Here, more than I have observed even in the drowning-in-corn-and-soybeans Urbana-Champaign, it is clear that the two modes of normalization of queerness that Halberstam identifies don’t have to always go together, even though she seems to think that they do.

Indeed, though Halberstam herself doesn’t quite make this connection, when she points in the cases of Brandon Teena and Matthew Shepard to “the complex interactions of race, class, gender, and sexuality that result in murder, but whose origins lie in state-authorized formations of racism, homophobia, and poverty” (46), it begins to suggest that some sort of intersectional analysis is in order if the fullness of these formations is to be appreciated.

Any given person is more or less normative on a variety of axes—with ultimate normativity being, as Butler reminds us, impossible to embody. So my mom and her partner challenge metronormativity, but they reinforce reproductive temporality, and there is no contradiction in doing both at once—however unfortunate the latter may be—because these are formations that intersect in various ways for various people.

After all, not everyone is considered eligible for or the proper subject of the horizon of futurity of reproductive time in the first place, which is why “the abbreviated life spans of black queers or poor drug users, say, does not inspire the same kind of metaphysical speculation on curtailed futures, intensified presents, or reformulated histories” (3) as arises from the deaths of white gay men from AIDS.

We have to reckon with the fact that people who occupy the same place on one axis—queerness or poverty—but differ on other axes—black queers vs. white ones, rural poor vs. urban—can’t actually be understood as entirely the same.

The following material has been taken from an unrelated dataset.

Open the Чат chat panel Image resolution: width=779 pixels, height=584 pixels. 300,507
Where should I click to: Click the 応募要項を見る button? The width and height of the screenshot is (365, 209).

That is, though Halberstam is right to hail “ravers, club kids, HIV-positive barebackers, rent boys, sex workers, homeless people, drug dealers, and the unemployed” as “queer subjects” who “live (deliberately, accidentally, or by necessity) during the hours when others sleep and in the spaces (physical, metaphysical, and economic) that others have abandoned” (10), it is equally vital that we not collapse the distinctions between these groups into one big pile of “queer subjects” in our search for a coalitional politics.

We can have the same interests without reducing our complexities to a single characteristic to organize around, because this sort of reduction inevitably works to establish the interests of those most privileged by other characteristics (such as white, middle-class, homo- and metronormative queers) as universal.

Halberstam’s complication of the rural/urban and straight/queer binaries begins to show a way to think about shared interests in a way that is different from our standard modes, and in so doing she potentially begins to point to a way out of our accidental complicities with heteronormativity.